• _Problem statement_: In your copy, include every entry exactly as written but no pictures.

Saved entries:
____________________

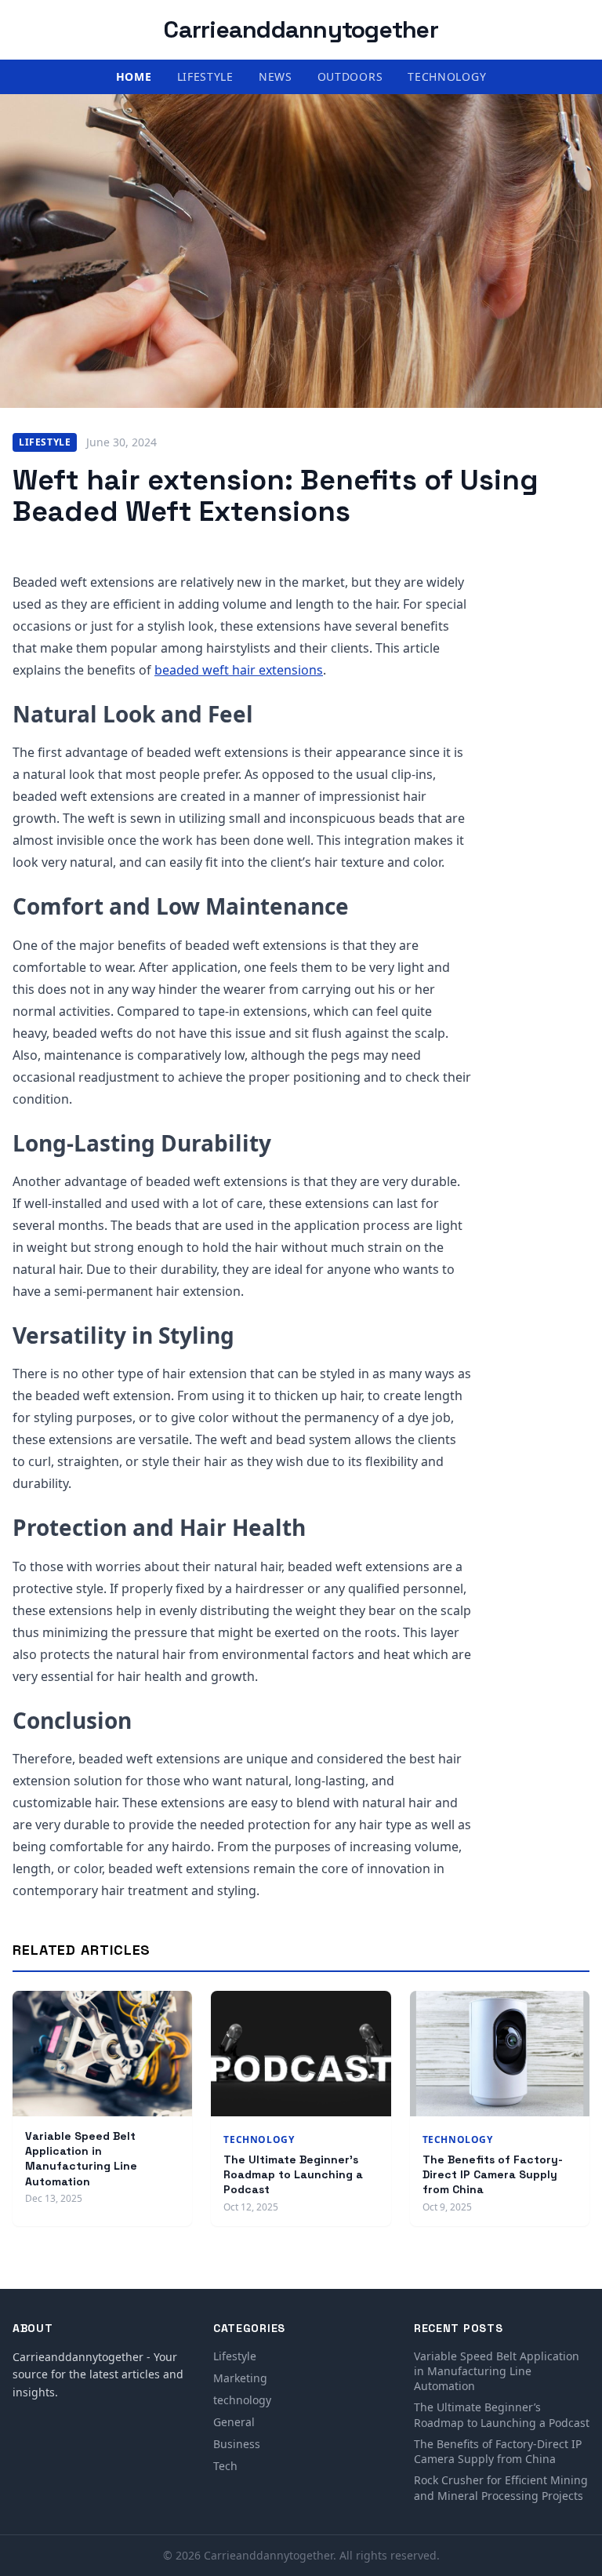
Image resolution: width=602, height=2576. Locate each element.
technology (447, 76)
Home (134, 76)
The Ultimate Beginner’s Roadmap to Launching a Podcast (293, 2174)
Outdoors (350, 76)
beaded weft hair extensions (238, 670)
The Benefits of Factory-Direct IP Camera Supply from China (492, 2174)
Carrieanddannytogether (301, 29)
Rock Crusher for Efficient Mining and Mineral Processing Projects (501, 2487)
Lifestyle (205, 76)
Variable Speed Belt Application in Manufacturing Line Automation (81, 2159)
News (275, 76)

____________________

• _Written answer_:
Image resolution: width=602, height=2576. Locate each element.
technology (447, 76)
Home (134, 76)
The Ultimate Beginner’s Roadmap to Launching a Podcast (293, 2174)
Outdoors (350, 76)
beaded weft hair extensions (238, 670)
The Benefits of Factory-Direct IP Camera Supply from China (492, 2174)
Carrieanddannytogether (301, 29)
Rock Crusher for Efficient Mining and Mineral Processing Projects (501, 2487)
Lifestyle (205, 76)
Variable Speed Belt Application in Manufacturing Line Automation (81, 2159)
News (275, 76)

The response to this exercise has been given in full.